As for what all the fuss is about, my review of that (nonexistent) plot point can be summed up with one word: Unobtainium. Never has a filmmaker's disdain for the public been so transparent as here, where Cameron couldn't even be bothered to come up with an actual real-sounding ore. Unobtainium, as in, "Fortunately, we missed Avatar, as we were all out of Unobtainium, and couldn't afford tickets."

I really wanted to like this film, but it was so ham-handed, and frankly amateurish in its story, direction, and conclusion, that I was required by law to hate it. James Cameron, once the self-anointed King of the World, is now the crowned King of Schlock, and only someone under age ten could really like this film, because no one over the age of ten will fail to see the utter contempt Cameron has for America and for American ideals, as well as for time-honored cinematic conventions.
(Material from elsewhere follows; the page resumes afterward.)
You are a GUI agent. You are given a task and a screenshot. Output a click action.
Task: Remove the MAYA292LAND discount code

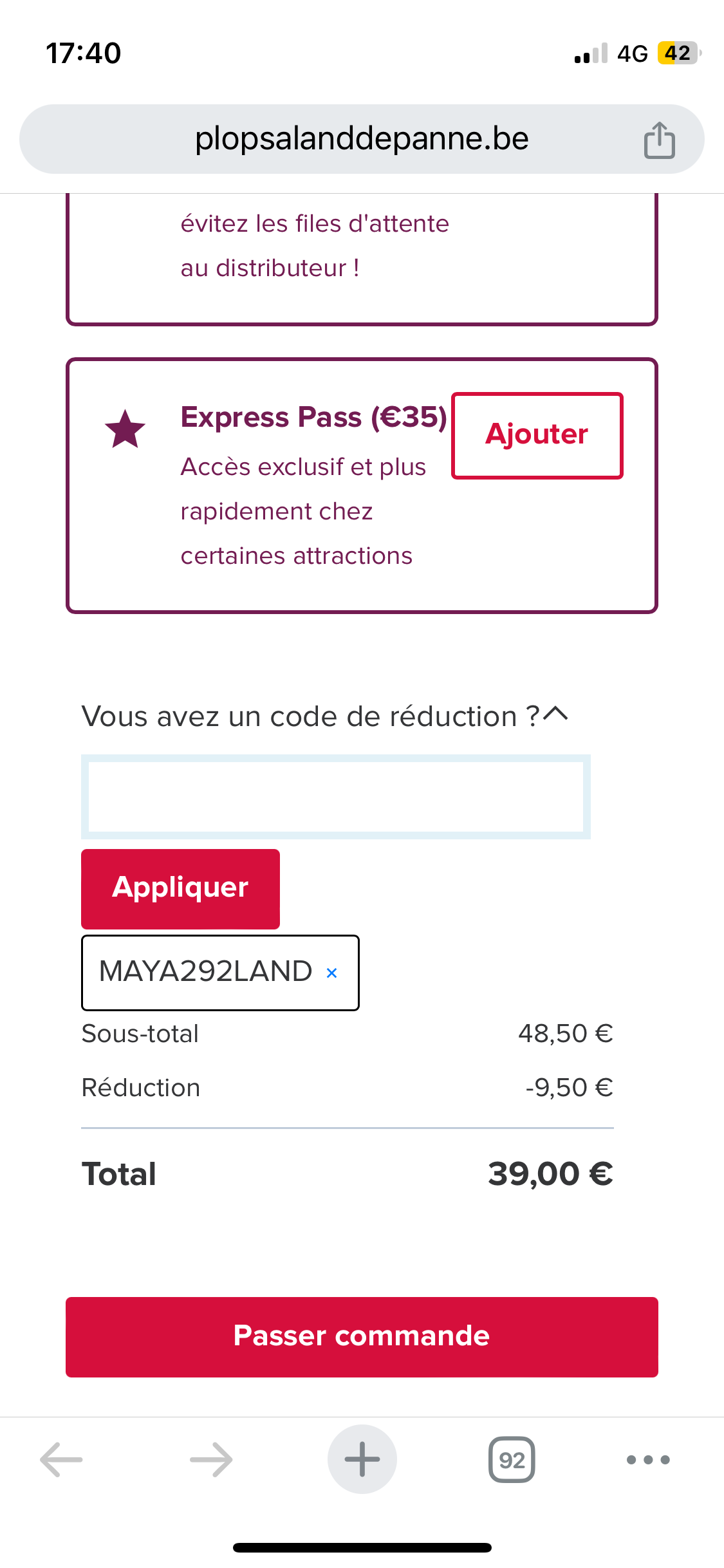[332, 973]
Oh, and the most astonishing faux pas of all: Here's this very important metal (I never saw any evidence that it does more than float between magnets) that is found in just one location, under the giant tree sacred to the Blue Man Group. But instead of negotiating with them for the metal (maybe there was a way to get it without hurting the tree, we don't know), or, if negotiations fail, simply dusting the area with magic pixie sleeping dust (hey, is that less likely than Unobtainium?) and physically removing all of the Blues to the other side of the planet before they awake, or, maybe there's more than one giant sacred tree on a planet the size of earth where they could move to, OR, finally, the humans realize that, holy cow, this stuff really is unobtainable (sic, that's unattainable, by the way, genius) and maybe we should just pack up and go home and let these toilet-dye folks have tail-sex with their flying ponies.

But no, we need a climactic battle in Act 3, where it looks for awhile like the humans will prevail, but in the end, Benedict Blue betrays humanity (presumably because his walking is more important than every human on the planet) and manages to defeat the Soviet Union. (Oops, I mean America -- same thing.)
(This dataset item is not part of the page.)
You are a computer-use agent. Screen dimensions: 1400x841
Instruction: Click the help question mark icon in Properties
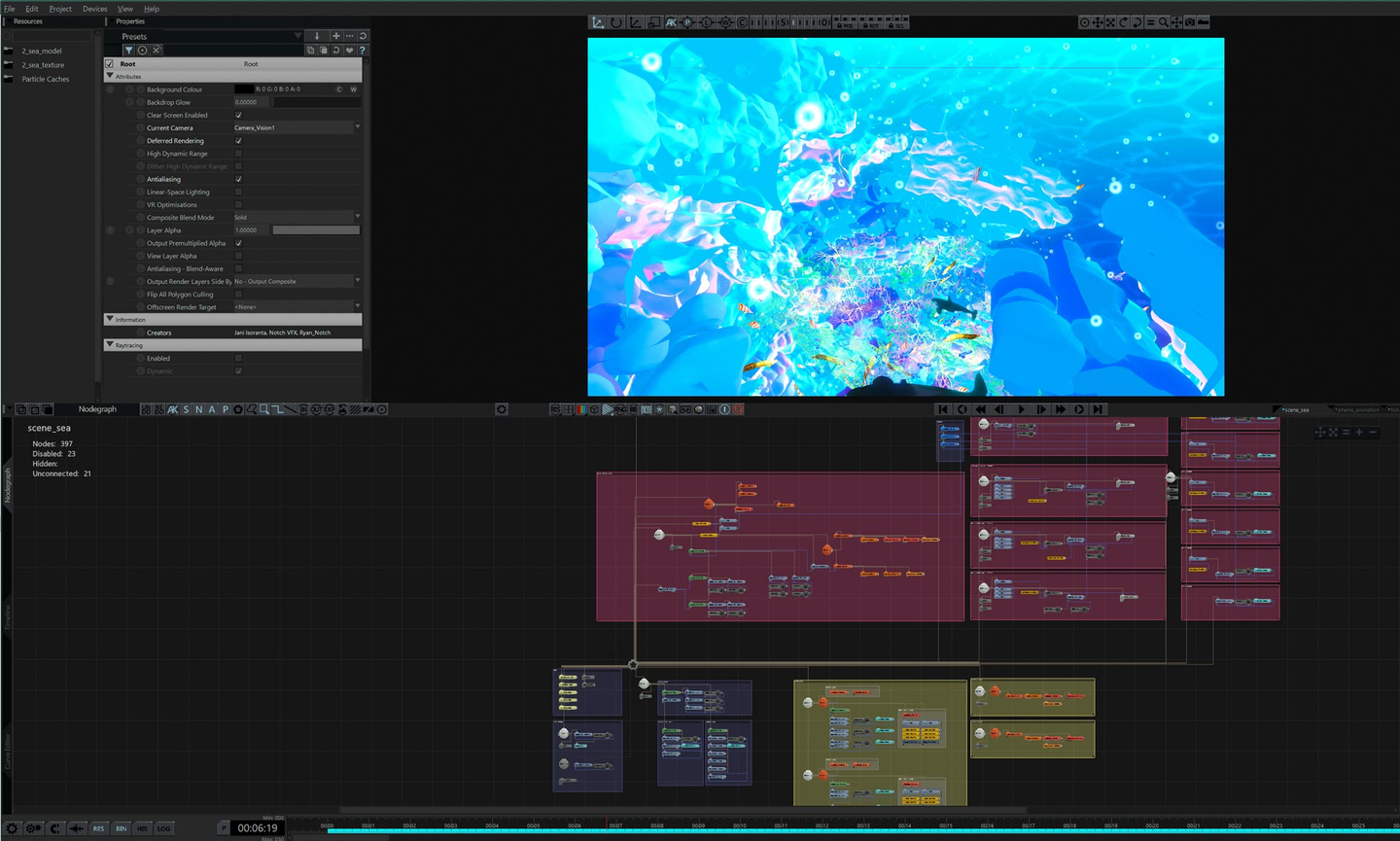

Not a single moment of nuance or adult-level thinking finds its way into this cardboard cut-out of humanity as seen from the Olympian perspective of James Cameron, who, by the way, hypocritically uses the most advanced technology available in this world, technology which, by the way, involves strip-mining hilltops to reach precious metals that are required to manufacture his cameras, computers, stainless steel Evian bottles, and his Lear jet(s).

Aside from that, he's a total Luddite, living in peace with the Greenies, or "Greenbacks" as they're called by those who find them Unobtainable. But there's a revolution a-brewing here on the Blue Planet, and one day the nut-tree-dwelling James Cameron may find itself being shaken to the earth by we Swamp People who are sick and tired of being treated like fools and having our money stolen from us in the name of Movies That Are Good For You.

Until then, ride, Captain, ride upon your ego-trip.